> [MATERIALS PROVIDED]:

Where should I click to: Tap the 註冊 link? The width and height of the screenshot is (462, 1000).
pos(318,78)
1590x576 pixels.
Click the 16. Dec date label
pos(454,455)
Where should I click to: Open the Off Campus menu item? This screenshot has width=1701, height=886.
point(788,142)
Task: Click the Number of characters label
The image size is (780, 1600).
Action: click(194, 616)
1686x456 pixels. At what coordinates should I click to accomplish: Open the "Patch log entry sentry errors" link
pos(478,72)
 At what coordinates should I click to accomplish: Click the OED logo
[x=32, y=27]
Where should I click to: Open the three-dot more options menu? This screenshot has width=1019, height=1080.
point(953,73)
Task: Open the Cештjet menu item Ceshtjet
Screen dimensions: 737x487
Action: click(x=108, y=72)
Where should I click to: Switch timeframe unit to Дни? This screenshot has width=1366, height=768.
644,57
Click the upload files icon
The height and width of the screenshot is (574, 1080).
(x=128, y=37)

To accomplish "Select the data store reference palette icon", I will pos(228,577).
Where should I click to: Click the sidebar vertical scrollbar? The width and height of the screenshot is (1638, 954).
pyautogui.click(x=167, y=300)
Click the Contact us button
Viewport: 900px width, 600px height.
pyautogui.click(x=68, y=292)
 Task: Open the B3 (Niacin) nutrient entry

> [YOUR TASK]:
An exact, line-for-line copy is required: from the line containing "Click the Contact us button" through the final line of the listing above, both included, with nothing else.

> [RESULT OF THE TASK]:
Click the Contact us button
Viewport: 900px width, 600px height.
pyautogui.click(x=68, y=292)
 Task: Open the B3 (Niacin) nutrient entry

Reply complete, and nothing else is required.